For a brief research overview on this, see Odorant substances that trigger headaches in migraine patients on the US National Library of Medicine, National Institutes of Health website. The bottom line: 70% of the 200 people in the study were triggered into a migraine after 20 minutes of exposure!

I ask my clients to be scent-free at my office. Here are a few instances where I’ve run into trouble: bedding at hotels and AirBnbs; waiting in checkout lines at department stores (items near the registers are filled with scented products and I’ve had to abandon my items and leave the store); a mobile notary that came to our house recently for us to sign re-fi paperwork was wearing cologne; an optician where I get glasses, people in the pool at the YMCA, etc.

I understand that people like to wear scents. There might even be a piece of individual identity wrapped in the scent of your choice. It’s projected that by 2025 global fragrance sales will be over $52 billion dollars annually!

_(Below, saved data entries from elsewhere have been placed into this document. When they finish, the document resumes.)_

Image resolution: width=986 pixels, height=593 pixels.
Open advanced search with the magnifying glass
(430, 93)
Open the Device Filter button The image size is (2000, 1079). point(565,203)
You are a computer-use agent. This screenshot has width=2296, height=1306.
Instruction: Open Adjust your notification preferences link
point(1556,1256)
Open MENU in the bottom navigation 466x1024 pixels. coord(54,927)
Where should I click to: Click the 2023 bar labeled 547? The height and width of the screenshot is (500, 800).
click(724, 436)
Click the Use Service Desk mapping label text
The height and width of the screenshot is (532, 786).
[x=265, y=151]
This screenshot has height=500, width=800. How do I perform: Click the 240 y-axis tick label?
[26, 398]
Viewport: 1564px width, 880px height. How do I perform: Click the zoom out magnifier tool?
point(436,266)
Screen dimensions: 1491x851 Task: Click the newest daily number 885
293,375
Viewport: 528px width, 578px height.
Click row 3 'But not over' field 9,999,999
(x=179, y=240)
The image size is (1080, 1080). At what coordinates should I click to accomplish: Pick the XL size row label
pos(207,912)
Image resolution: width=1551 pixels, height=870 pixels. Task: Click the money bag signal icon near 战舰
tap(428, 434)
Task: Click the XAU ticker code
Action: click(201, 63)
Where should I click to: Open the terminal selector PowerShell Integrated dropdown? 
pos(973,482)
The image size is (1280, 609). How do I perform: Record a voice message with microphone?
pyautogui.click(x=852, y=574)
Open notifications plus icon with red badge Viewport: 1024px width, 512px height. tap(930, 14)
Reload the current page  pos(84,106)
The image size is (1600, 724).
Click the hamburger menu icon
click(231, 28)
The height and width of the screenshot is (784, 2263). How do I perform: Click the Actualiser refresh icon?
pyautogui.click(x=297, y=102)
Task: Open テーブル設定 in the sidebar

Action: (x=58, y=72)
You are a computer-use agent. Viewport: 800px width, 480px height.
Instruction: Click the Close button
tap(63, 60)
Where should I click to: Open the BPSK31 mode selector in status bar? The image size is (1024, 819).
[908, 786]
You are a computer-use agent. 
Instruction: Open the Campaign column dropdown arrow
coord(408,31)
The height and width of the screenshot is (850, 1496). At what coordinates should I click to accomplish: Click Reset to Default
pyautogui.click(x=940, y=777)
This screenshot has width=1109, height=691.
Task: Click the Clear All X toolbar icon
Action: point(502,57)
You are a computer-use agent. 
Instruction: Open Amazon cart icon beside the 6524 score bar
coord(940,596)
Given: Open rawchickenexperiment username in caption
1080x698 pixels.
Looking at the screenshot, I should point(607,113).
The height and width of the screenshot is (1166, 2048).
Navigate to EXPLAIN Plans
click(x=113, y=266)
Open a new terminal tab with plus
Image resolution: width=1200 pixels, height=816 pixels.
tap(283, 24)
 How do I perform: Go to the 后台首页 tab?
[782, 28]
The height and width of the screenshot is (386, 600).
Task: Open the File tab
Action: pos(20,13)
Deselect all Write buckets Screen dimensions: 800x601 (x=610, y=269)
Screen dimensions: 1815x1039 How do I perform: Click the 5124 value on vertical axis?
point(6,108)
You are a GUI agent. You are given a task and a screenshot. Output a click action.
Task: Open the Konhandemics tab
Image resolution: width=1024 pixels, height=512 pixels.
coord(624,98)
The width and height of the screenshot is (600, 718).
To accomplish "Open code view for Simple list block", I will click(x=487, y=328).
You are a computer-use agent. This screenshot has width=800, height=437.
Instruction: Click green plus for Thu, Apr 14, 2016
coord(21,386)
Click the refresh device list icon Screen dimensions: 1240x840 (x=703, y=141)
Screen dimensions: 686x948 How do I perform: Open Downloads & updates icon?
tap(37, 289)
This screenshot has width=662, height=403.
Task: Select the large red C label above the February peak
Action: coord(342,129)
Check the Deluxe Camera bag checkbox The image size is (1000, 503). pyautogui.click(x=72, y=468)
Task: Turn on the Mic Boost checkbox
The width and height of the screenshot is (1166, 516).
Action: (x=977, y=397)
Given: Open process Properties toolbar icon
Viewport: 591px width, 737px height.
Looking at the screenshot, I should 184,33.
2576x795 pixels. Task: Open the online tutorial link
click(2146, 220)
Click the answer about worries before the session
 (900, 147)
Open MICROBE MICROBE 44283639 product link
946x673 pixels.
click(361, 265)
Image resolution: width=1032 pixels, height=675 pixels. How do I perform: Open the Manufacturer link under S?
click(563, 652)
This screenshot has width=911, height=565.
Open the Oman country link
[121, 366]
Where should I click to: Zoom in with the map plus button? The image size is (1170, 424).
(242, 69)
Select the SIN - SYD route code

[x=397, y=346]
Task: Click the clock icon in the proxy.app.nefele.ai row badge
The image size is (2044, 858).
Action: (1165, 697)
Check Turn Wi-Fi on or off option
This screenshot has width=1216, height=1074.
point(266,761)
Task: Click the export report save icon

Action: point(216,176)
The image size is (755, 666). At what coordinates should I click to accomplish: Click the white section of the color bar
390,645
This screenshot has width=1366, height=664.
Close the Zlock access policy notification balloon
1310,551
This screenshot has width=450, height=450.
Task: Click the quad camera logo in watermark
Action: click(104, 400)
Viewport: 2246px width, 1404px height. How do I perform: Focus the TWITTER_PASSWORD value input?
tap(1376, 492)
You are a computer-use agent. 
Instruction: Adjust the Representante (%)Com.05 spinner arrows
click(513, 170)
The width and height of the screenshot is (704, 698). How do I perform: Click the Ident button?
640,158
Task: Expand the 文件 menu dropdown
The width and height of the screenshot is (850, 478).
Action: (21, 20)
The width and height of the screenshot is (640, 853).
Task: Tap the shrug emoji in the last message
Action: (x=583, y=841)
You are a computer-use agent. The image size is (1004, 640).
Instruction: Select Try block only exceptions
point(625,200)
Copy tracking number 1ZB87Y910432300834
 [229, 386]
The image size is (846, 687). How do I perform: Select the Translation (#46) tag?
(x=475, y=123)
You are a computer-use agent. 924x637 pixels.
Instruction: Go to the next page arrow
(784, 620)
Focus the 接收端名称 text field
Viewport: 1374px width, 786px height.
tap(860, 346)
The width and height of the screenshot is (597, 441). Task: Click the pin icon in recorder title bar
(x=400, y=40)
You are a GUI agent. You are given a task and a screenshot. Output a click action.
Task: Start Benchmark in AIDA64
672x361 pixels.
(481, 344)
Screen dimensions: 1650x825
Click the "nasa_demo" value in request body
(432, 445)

On the flip side, it is estimated that 38 million people in the US suffer from migraines, and it may be as high as 50 million. A [www.ncbi.nlm.nih.gov › pmc › articles › PMC2676126 Mayo Clinic research article states that, “the total cost of lost productive time due to any type of headache pain was $19.6 billion (in 2002 US dollars).

I’m not telling you what to do; I’m asking you to consider options. If you are in proximity to others who have nowhere else to go (e.g., a work setting, guests in your home, visiting others, etc.), you might want to ask if anyone among them gets migraines and whether scent is a trigger for them. If you’re in a position to inform policy, consider creating a scent-free environment. You could be saving someone from a world of hurt.

I’m paraphrasing Clint Eastwood here “Go ahead, make my day [better by skipping scents.”